-
05-07-2007, 06:56 AM #1
Renter
- Join Date
- May 2007
- Posts
- 5
A Small File That Can Make A Big Difference
If you have a website, you know how important search engine placement is to driving new clients to your site. What you may not realize is that you can control which pages the search engines see by uploading a simple file to your site.
Before I get into the details, I think it's important to talk a little bit about how search engines work. Each of the major search engines (Google, Yahoo, MSN, and Ask) use what are called "spiders" or "robots" to try to visit every web page on the internet and add each one to their index. Once the spider adds your site to the index, the search engine then decides where each page will rank for certain terms.
The first thing a spider does when it visits a website is to look for a "robots.txt" file. This file tells the spider the areas of your site where it's not allowed to go. If you don't have one (or if yours is blank), you are telling the spider, "Please index my entire site."
Believe it or not, this is a problem!
It may seem counterintuitive to want to block the search engines from accessing certain areas of your site, but otherwise the spiders are going to spend a considerable amount of time indexing pages that will never rank, never bring you traffic, and never bring a client through your door. Blocking these pages from the spiders also funnels your site's PageRank to your optimized pages, which means they'll rank higher in the SERPs.
What type of pages should we block from the spiders? Anything that isn't optimized for search engine placement. A typical list would include contact pages, image galleries, policy pages, etc.
It may help to look at an example, so let's take a look at a robots.txt file I am most familiar with (I wrote it): agentBOOST.com/robots.txt.
The first line of the file looks like this:
User-Agent: *
This line is telling the spiders that the rules that follow apply to all spiders (the * means every spider). For an example where individual spiders are addressed, take a look at activerain's robots.txt file (activerain.com/robots.txt), which gives specific instructions to Googlebot (Google's spider) and ShopWiki.
Going back to agentBOOST.com's robots.txt file, the ten lines after the User-Agent line all begin with "Disallow:" which is then followed by a directory on our site. It should come as no surprise that each of these lines is telling the spiders that they are not allowed access to a certain directory.
The first two lines (/terms/ and /privacy/) disallow the search engine spiders from indexing agentBOOST's Terms of Service and Privacy Policy. While both of these pages are important to our users, I don't see the benefit of having search engines wasting their time or our bandwidth/PageRank on these pages; we don't aspire to rank for the term "Privacy Policy"!

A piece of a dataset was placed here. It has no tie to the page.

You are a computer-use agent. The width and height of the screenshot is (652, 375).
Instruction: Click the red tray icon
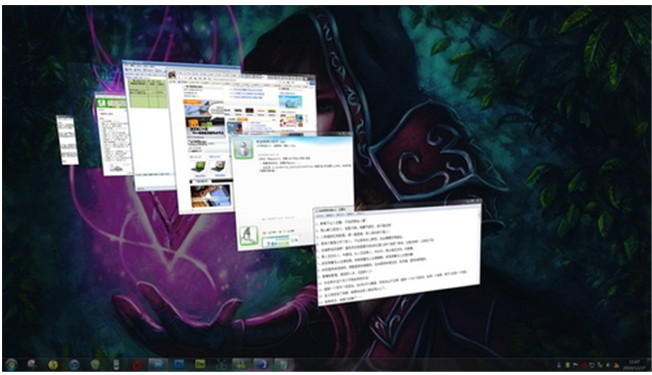click(584, 365)
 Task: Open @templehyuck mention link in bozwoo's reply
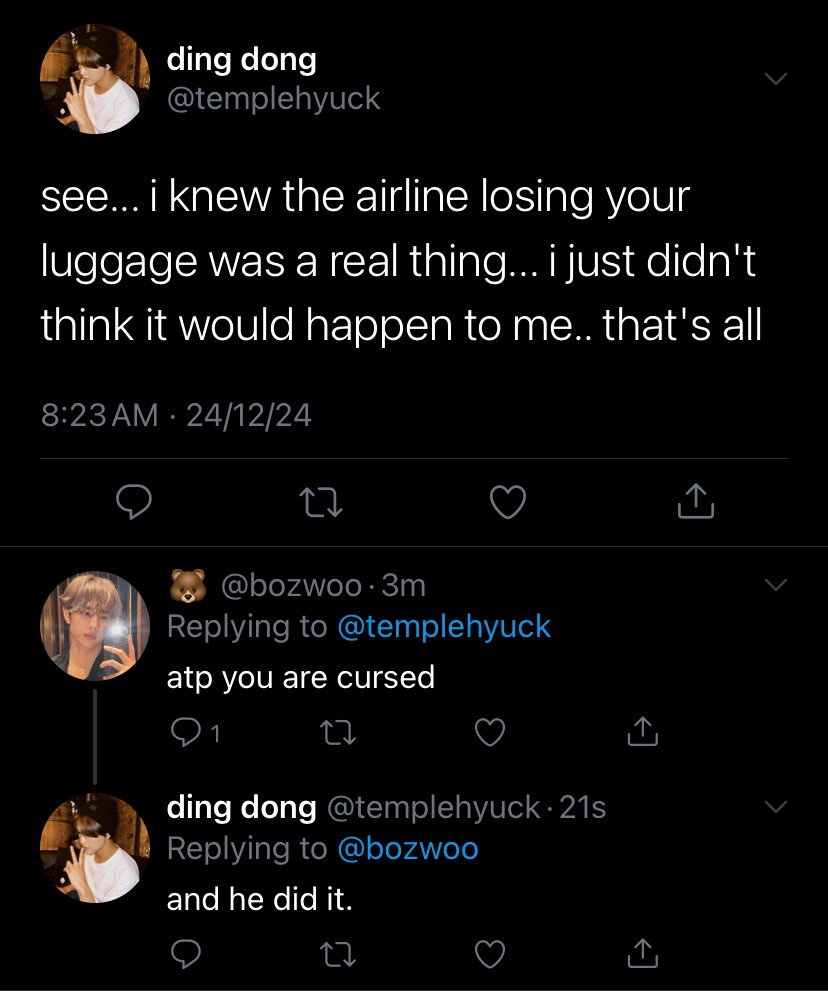[444, 627]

The next five lines (/user/, /agent/, /bid/, /property/, and /logout/) block the spiders from trying to index areas of the site that were built for our registered members to navigate the site, but not for search engines. This seems like a good time to point out a very important, powerful, and dangerous aspect of the robots.txt file:
When you disallow a directory in your robots.txt file it also blocks all the subdirectories under that directory!
We don't have to add lines for /user/register/ or /user/password/, for instance, because these are subdirectories of /user/. Just make sure you don't abuse this power by adding "Disallow: /", which will block your entire site!
The next three lines (/blog/category/ and /blog/feed/) block the spiders from indexing areas of our blog that may be considered duplicate content. The last line (/blog/subscribe) disallows our blog's subscribe page, which isn't optimized for anything in particular.
Remember, search engines have finite resources and billions (trillions?) of pages to index. When the spider comes to visit your site don't let it waste time on pages that aren't going to do you any good! Utilizing a robots.txt file is a great way to hold the spider's hand and bring them to the content you worked so hard to optimize.
I hope you found this quick tutorial on robots.txt helpful and informative.
If you'd like us to show you how to get the most cost-effective real estate leads, with no monthly fee and no percentage of your commission, please visit us at agentBOOST.com.
Chris
agentBOOST.com
-
05-08-2007, 07:46 AM #2
Condominium
- Join Date
- Jan 2005
- Location
- England
- Posts
- 123
-
05-08-2007, 08:07 AM #3
Renter
- Join Date
- May 2007
- Posts
- 5
Hi justicewhite.
Yes, that's exactly what I am saying.Are you implying that not allowing the spiders index as many pages from your site as possible is a bad thing for search engine optimisation?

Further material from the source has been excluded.